Title: Messer Marco Polo
Author: Donn Byrne
Cover artist: jonas
Estimated value: $9-12
- Honestly I have no idea what's happening here, on any level.
- The palette, the art, the word "Messer" (!?), it's all so ... uncharacteristic of my smutty collection.
- It looks like he's holding an asp in the crook of his left arm.
- This book represents that stage in Penguin's American publishing when it's about to morph into Penguin-Signet and then, finally, Signet.
- "Punched cows." That's pretty hardboiled.
- If you google, in quotation marks, ["gang of howling literary brigands"], this book, and only this book, shows up. Joyce Kilmer wrote "Trees." Don Marquis is (by total coincidence) my newest literary crush—he wrote light verse in the voice of a cockroach named Archy (who used no capitals or punctuation because cockroaches can't possibly use the Shift key). His books of Archy verse were often illustrated by the legendary George Herriman (of "Krazy Kat" fame).
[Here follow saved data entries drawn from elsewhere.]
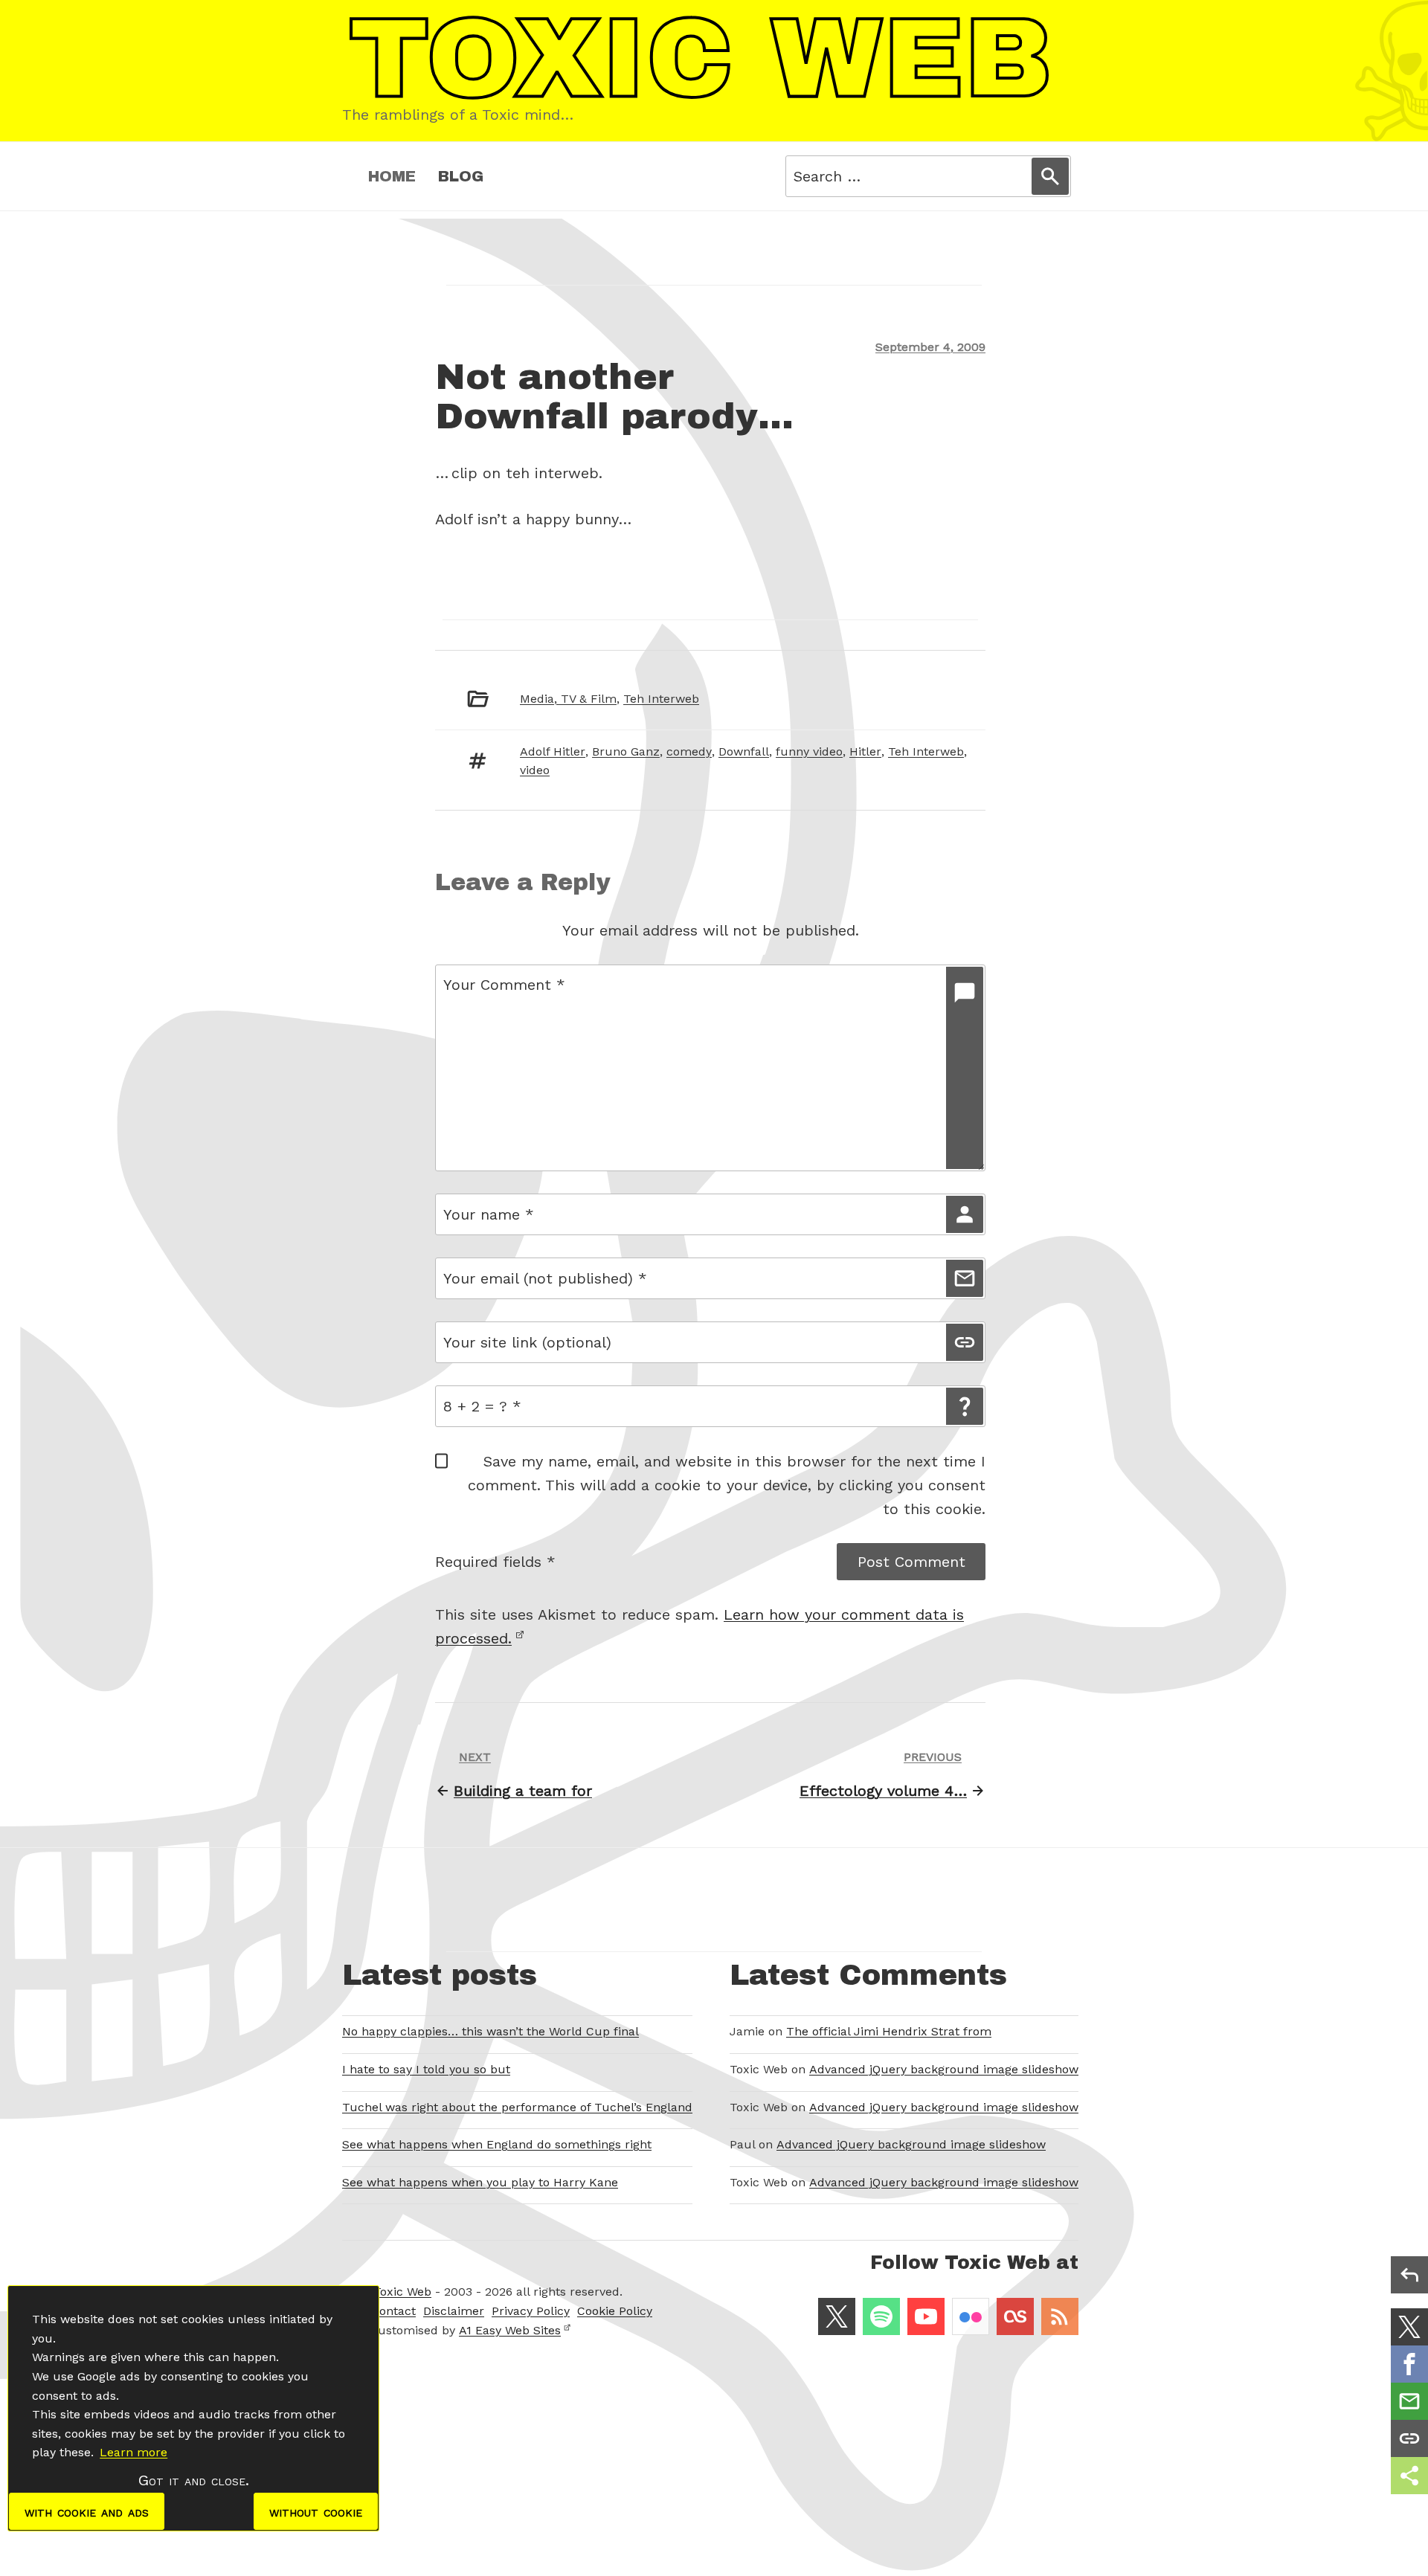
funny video (809, 751)
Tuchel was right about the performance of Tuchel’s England (517, 2107)
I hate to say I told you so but (426, 2069)
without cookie (315, 2511)
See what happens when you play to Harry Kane (480, 2182)
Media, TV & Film (568, 699)
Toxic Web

- Wait, "Messer Marco Polo brought him fame and fortune"? Can that be right?!
- Car crash. Dang.
Page 23~ (book's only 116 pages long!)
And suddenly there's a headsman in a red cloak and a red mask, and the axe swings and falls. The head pops off and the body falls limp.
Somehow the word "pops" sucks all the seriousness out of the situation.
~RP
[Follow Rex Parker on Twitter and Tumblr]
2 comments:
Hmmm.... is the whole book written in the passive voice?
Well, with the art style they're obviously going for some sort of vaguely Chinese thing, which might have also influenced the palette. But it is pretty weak overall.
Messer is just an Italian version/cognate of monsieur or mister.
I don't know how much of that bio you can really believe. Byrne apparently had a very casual relationship with the truth.